A trend towards flexible working is having an adverse effect on demand for commercial office spaces, a new report claims.
A comprehensive study published by peer-to-peer lending platform Lendy earlier this month has argued that demand for UK commercial office space has plummeted by more than half (56 per cent) in the last decade – and that the ‘flexible working’ trend is largely to blame for this.
The group’s report notes applications to build new office buildings have fallen by a surprising 58 per cent in the past ten years.
It adds that that only 2,300 applications to build new office buildings were approved throughout 2017/18 – 56 per cent less than the number approved in 2007/08.
Lendy has voiced concerns that the ‘flexible working’ phenomenon is stifling demand for new offices among businesses, as more and more companies encourage their staff to work from home, or to take advantage of shared working spaces such as London’s increasingly popular WeWork facilities.

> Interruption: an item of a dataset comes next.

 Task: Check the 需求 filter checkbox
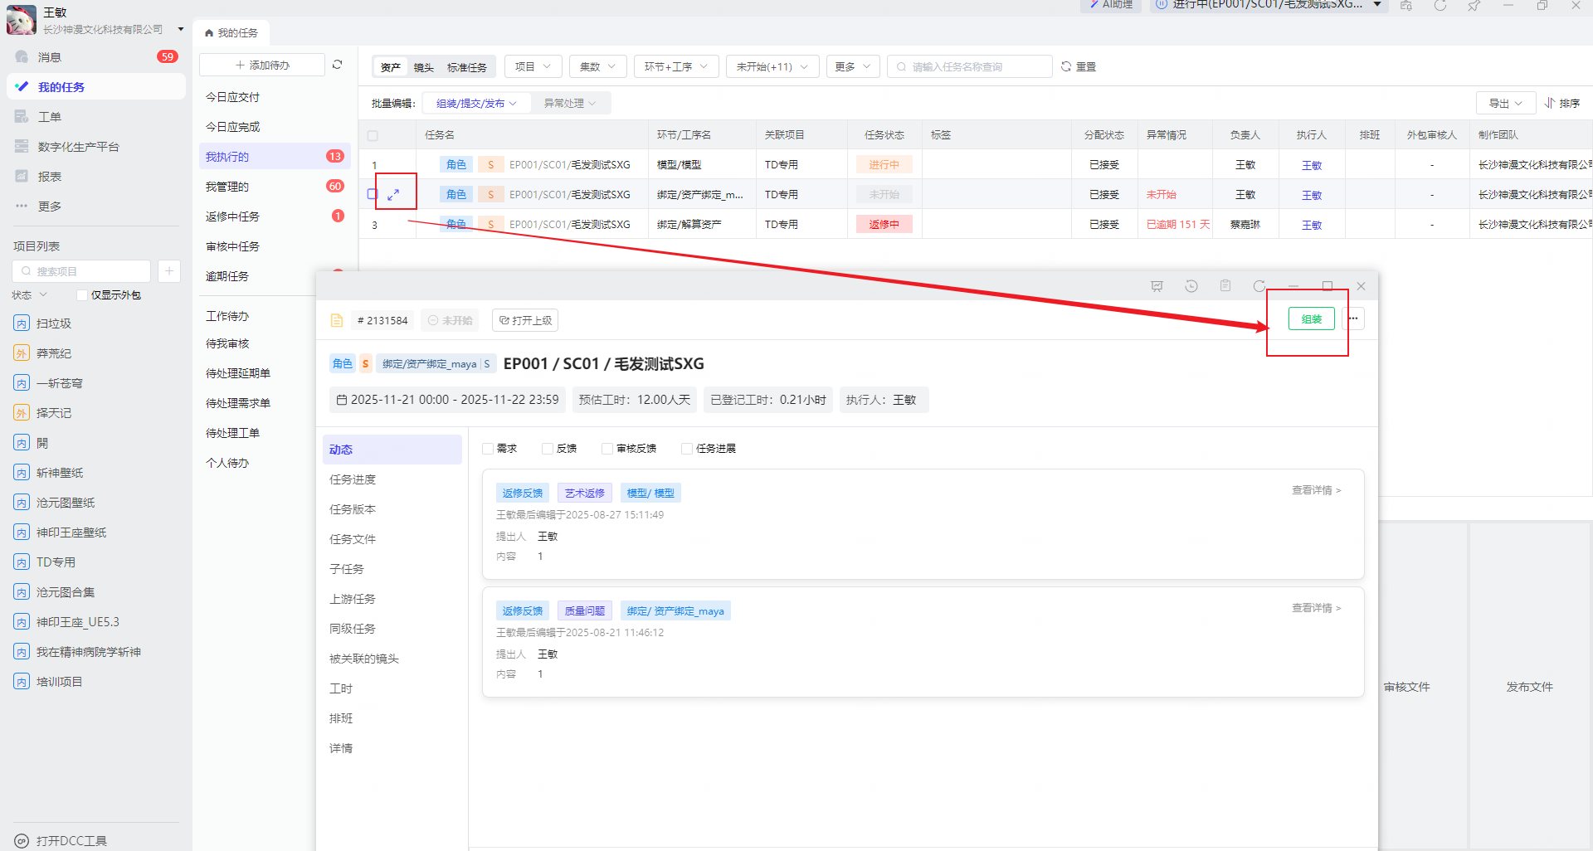click(x=488, y=449)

Liam Brooke, Co-Founder of Lendy, said: “Modern ways of working mean that offices are no longer as essential as they may have been in the past.
“Formerly, rising employment figures may have signalled a requirement for more offices. However, there is now less need for offices as employees can, in many cases, work just as effectively from home or shared workspaces.”
He stressed that demand for office spaces – and commercial property – still appeared to be strong, but that “banks simply aren’t lending enough to property developers to allow them to get their projects off the ground.”
“This is why we are seeing more and more developers choose alternative finance options to fund their project,” he said.